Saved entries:
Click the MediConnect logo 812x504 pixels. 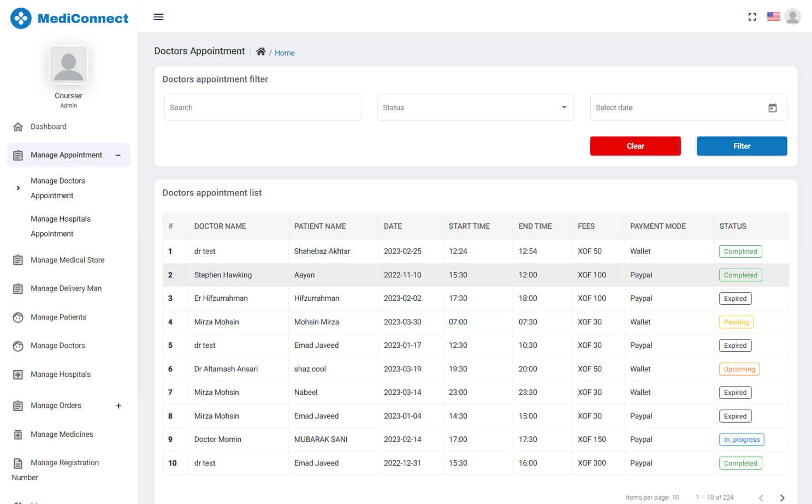coord(69,18)
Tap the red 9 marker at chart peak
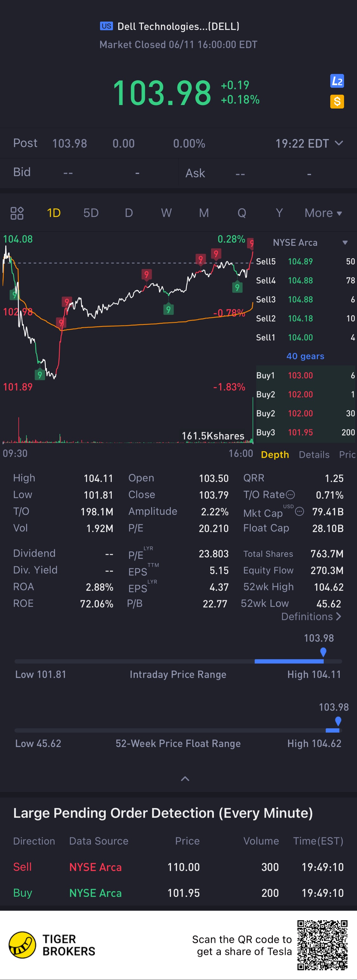This screenshot has height=980, width=357. [x=251, y=243]
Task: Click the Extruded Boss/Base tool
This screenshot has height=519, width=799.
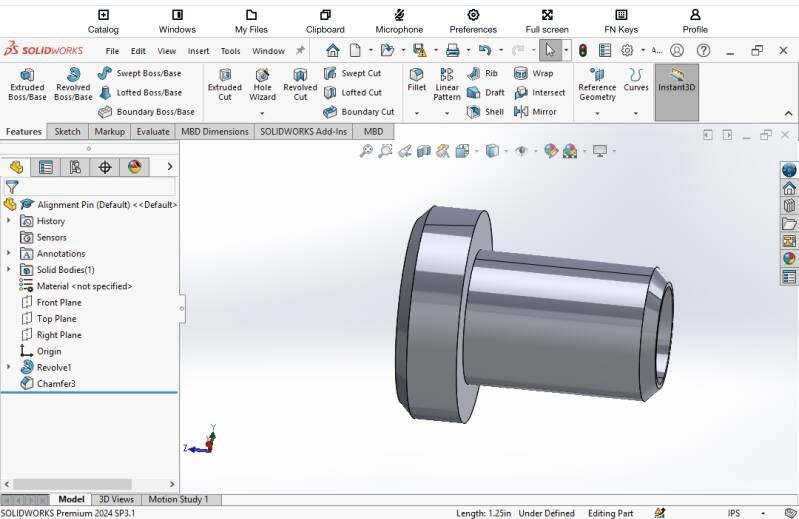Action: point(27,84)
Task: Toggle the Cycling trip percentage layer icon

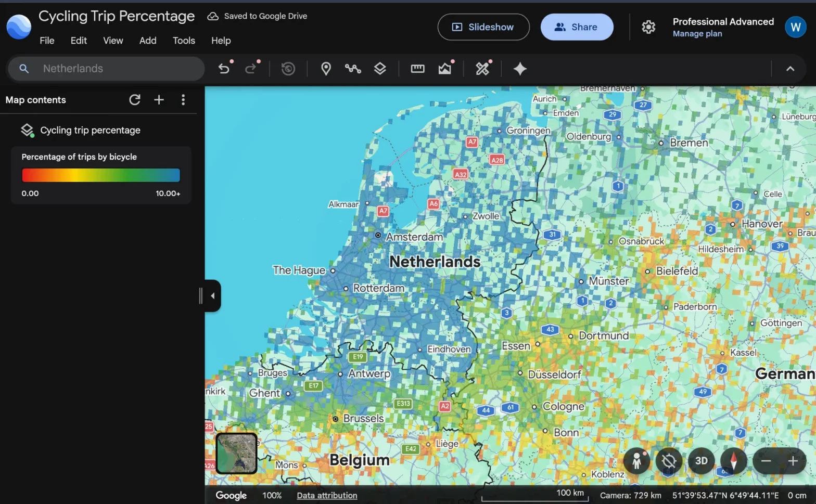Action: 27,130
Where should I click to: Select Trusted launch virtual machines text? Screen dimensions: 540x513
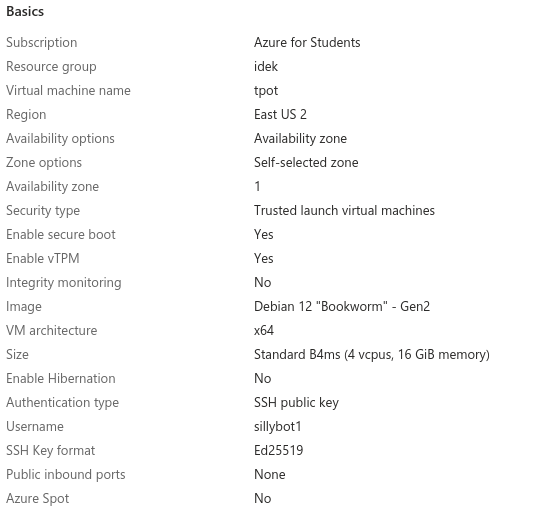pos(344,210)
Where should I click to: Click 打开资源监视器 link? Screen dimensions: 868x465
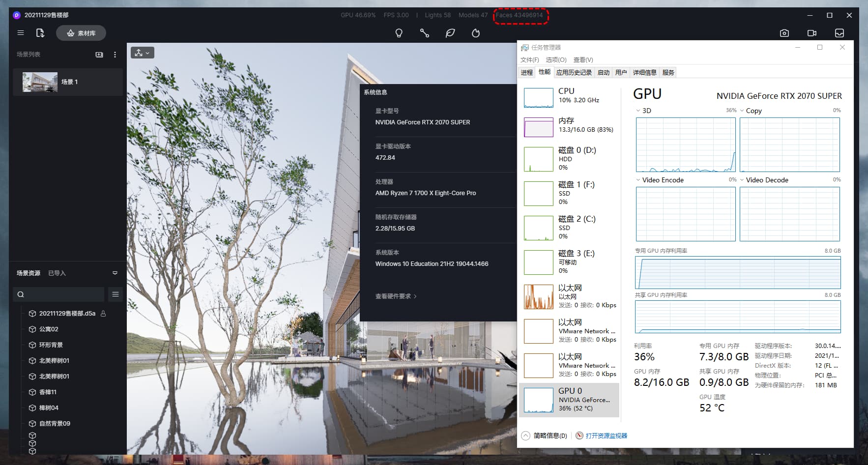tap(606, 436)
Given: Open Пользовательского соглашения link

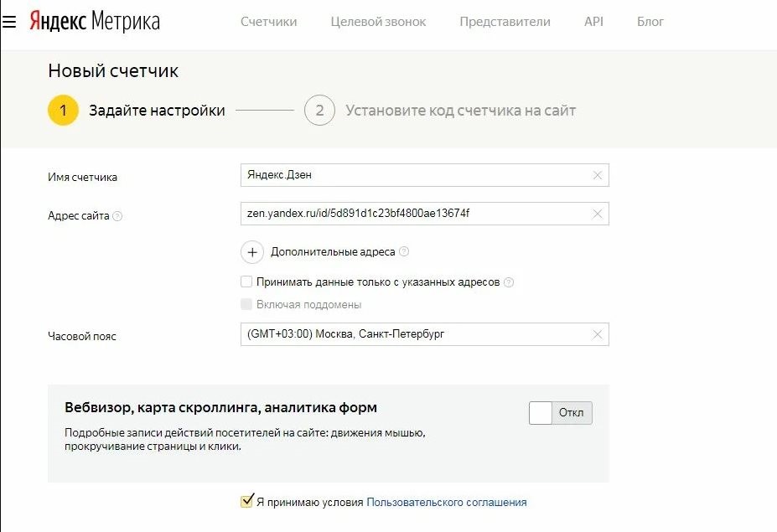Looking at the screenshot, I should click(x=447, y=503).
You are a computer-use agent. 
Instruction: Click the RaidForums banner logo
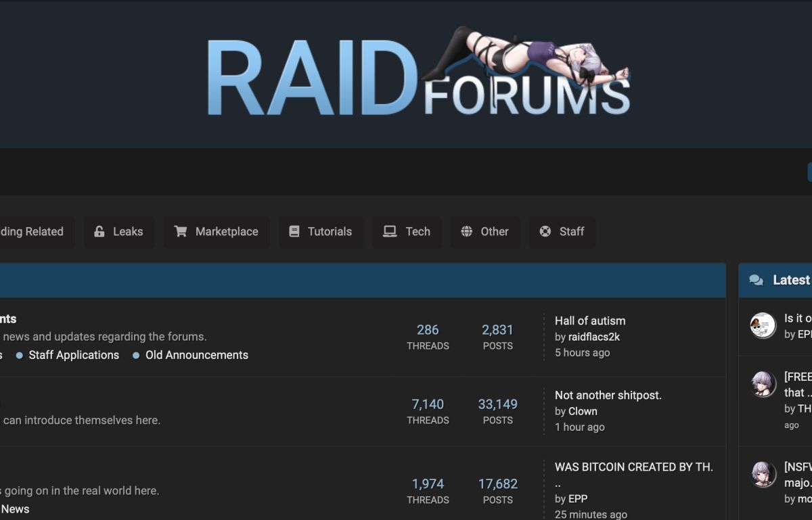coord(420,73)
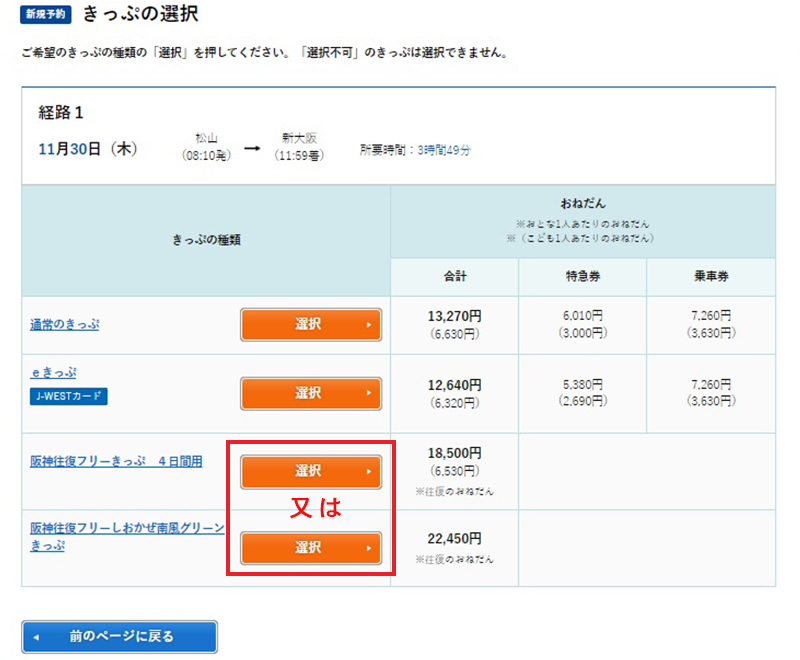Click the 22,450円 round-trip price
Screen dimensions: 800x660
coord(454,539)
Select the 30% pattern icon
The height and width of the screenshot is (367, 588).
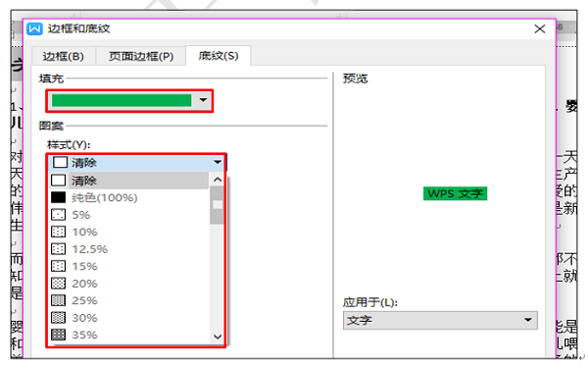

Exercise prompt - In the data above, the stretch from the line with "Given: Open Пользовательского соглашения link" through the line with "Select the 30% pattern icon" is to be returned exactly, minus any pictures.

Answer to this task -
Given: Open Пользовательского соглашения link

Looking at the screenshot, I should click(x=447, y=503).
You are a computer-use agent. 
Instruction: Click the RaidForums banner logo
coord(420,73)
Click the 22,450円 round-trip price
Screen dimensions: 800x660
coord(454,539)
Select the 30% pattern icon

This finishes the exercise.